Bureaucrats who initiate change have nothing to gain, and plenty to lose. Politicians are rewarded for their loyalty, not for action or innovation. At ground level, those who fail to perform their jobs suffer no sanction. In Kolkata in July, I walked daily down a stretch of pavement that was not a pavement: it was a cross between a track and a swamp.

We were in the central, commercial part of the city. Why was it in such an atrocious condition? People explained to me about the division of labour between the municipal corporation and the state government; the short answer was that those tasked with maintaining the pavements were not punished for failing to do so.


Or take the human rickshaw pullers — starved men wading through floodwater in little trotting bursts. Hand-pulled rickshaws were introduced to Simla and Calcutta in the 1880s by a British official who had spotted them in Japan, Sir Louis Dane. On a visit to India in 1912, the politician Edwin Montagu wrote in his diary of his disgust at having to be pulled in one: “One’s feeling for the unfortunate men who seem to be struggling, as their breath becomes more laboured, is indescribable. I am told by Dane that rickshawmen all die early of lung disease.” Why do these rickshaws remain in use in Kolkata more than a century later? “Vested interests,” I was told.

India retains its imperial structure. It has ‘governors’ sent out from the centre to the provinces; it has ‘ordinances’ emitted by the executive; it has a police service with ‘inspector generals’ — a relic of its origins as a paramilitary force. No wonder that, more often than not, police officers are seen as a threat rather than as protectors. The colonial system had no interest in mass education, and this remains elusive, except on paper.

The components of the imperial structure are still viewed with an arcane relish, as if they are immutable and unimproveable, even as the country itself changes drastically. It has been a long time since a single party in New Delhi was able to form the government, but the balance between the centre and the states has not altered. How can it change, or even be thought about, when politicians today barely allow Parliament to function at all? In 1909, 1919, 1935 and 1950, India’s system of government — its financing, administration, representation and internal relationships — changed hugely; since 1950, it has barely been adjusted at all.

The regulations laid down in those days are treated like sacred texts, rather than as functional products of the time they were written. When communities can’t change things, they argue. Today’s economic crisis has its roots in a profound political and theoretical crisis. The leaders may feel frustrated, but not half as frustrated as an entire country that is exiled from its own political system, because most parties have no internal democracy.

Like the culture of argument and debate, India’s “we are like this only” approach has an attractive side — but increasingly it is turning sour.
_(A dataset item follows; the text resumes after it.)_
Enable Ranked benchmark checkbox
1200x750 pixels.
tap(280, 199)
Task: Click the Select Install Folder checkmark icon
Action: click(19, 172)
As people’s idea of themselves changes in the light of greater knowledge and information about the functioning of the rest of the world, many Indians are asking: Why do we have to be like this only? There is nothing inevitable about government inertia.

Other countries in much worse positions have reorganized aspects of their nation that do not work. In 1951, while India was conducting its first general election, hundreds of thousands of people were killed in China, many at mass executions; South Korea was at the same time engaged in a foreign-backed civil war that left two million dead. Today, both countries are doing things differently, and run their economies relatively well.

No single political leader, however ambitious or well-intentioned, can find a silver bullet and reform the problems in the Indian political and bureaucratic system: for that to happen, politicians large and small will have to negotiate with each other in a new way.